* _Extracted material_
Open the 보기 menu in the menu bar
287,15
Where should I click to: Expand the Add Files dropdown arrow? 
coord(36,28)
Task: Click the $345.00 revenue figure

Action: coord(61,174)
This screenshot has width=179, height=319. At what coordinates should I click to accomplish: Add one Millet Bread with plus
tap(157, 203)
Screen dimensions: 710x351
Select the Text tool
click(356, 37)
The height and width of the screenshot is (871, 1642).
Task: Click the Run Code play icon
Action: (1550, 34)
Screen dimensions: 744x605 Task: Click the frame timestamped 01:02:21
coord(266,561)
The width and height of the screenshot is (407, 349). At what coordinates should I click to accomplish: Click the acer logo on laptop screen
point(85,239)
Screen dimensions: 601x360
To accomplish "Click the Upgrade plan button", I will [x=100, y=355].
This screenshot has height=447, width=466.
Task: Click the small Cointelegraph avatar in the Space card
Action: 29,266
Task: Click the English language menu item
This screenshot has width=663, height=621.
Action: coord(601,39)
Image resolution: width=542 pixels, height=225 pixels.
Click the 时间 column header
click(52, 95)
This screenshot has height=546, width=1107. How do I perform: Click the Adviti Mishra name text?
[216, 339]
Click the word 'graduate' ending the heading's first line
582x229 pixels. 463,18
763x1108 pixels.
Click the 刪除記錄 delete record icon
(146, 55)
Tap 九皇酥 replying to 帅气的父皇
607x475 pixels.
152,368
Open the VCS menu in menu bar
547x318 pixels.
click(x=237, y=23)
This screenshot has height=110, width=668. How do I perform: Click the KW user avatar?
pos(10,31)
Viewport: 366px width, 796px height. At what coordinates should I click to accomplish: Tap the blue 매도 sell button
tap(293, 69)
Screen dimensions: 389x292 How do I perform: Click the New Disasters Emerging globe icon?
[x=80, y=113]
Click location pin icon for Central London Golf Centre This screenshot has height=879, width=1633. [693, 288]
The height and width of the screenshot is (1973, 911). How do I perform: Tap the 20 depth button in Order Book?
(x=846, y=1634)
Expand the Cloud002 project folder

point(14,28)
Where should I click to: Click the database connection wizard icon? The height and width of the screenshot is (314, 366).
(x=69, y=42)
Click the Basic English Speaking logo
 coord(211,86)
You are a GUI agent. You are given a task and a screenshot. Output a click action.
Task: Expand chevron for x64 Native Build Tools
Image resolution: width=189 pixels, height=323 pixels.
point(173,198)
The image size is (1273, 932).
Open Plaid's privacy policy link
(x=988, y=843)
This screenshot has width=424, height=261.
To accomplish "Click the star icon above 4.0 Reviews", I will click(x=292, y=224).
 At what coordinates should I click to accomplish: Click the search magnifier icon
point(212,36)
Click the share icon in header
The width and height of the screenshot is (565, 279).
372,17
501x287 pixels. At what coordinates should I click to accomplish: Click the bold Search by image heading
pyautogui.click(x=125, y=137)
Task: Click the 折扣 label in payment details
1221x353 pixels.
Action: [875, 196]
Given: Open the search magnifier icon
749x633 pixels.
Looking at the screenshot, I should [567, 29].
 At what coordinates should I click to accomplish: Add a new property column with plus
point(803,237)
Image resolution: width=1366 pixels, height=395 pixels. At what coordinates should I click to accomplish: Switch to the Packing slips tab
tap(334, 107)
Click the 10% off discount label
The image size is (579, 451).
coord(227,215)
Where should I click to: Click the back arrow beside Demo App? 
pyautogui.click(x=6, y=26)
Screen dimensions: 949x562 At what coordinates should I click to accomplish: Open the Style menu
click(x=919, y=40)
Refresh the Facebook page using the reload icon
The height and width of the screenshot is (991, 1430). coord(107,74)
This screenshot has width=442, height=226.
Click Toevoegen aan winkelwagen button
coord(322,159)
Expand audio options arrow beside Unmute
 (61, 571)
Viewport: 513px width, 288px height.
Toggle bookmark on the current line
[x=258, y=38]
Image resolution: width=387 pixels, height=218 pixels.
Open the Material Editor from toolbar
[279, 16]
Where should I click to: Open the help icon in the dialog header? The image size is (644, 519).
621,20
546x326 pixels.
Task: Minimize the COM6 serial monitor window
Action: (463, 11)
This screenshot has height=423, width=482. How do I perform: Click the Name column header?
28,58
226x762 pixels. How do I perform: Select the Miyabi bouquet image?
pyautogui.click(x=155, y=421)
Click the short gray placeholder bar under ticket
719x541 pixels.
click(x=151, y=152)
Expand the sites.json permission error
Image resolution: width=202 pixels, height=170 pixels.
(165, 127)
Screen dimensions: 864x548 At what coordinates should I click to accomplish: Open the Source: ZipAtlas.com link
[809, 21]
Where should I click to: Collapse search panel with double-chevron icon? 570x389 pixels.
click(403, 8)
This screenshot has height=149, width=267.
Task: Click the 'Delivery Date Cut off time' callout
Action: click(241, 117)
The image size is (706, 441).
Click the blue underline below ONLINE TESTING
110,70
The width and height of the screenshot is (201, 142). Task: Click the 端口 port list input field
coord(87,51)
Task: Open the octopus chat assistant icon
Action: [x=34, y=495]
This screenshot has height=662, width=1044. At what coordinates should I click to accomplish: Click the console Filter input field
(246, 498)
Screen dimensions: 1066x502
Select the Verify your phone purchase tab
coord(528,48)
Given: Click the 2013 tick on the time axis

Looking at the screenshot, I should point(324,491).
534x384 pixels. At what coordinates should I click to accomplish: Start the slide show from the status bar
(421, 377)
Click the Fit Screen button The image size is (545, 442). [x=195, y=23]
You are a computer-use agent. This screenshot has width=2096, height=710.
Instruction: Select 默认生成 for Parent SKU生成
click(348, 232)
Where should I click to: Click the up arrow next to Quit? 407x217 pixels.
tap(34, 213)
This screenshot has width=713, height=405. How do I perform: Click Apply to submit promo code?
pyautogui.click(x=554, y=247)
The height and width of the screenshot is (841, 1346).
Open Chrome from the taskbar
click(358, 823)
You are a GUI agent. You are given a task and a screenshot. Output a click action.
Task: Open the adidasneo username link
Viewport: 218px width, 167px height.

* _Task details_
Starting at the line that contains "Click the Fit", quote each remaining line of the entries above, unchanged.

* _Output below_
Click the Fit Screen button The image size is (545, 442). [x=195, y=23]
You are a computer-use agent. This screenshot has width=2096, height=710.
Instruction: Select 默认生成 for Parent SKU生成
click(348, 232)
Where should I click to: Click the up arrow next to Quit? 407x217 pixels.
tap(34, 213)
This screenshot has width=713, height=405. How do I perform: Click Apply to submit promo code?
pyautogui.click(x=554, y=247)
The height and width of the screenshot is (841, 1346).
Open Chrome from the taskbar
click(358, 823)
You are a GUI agent. You are given a task and a screenshot. Output a click action.
Task: Open the adidasneo username link
Viewport: 218px width, 167px height.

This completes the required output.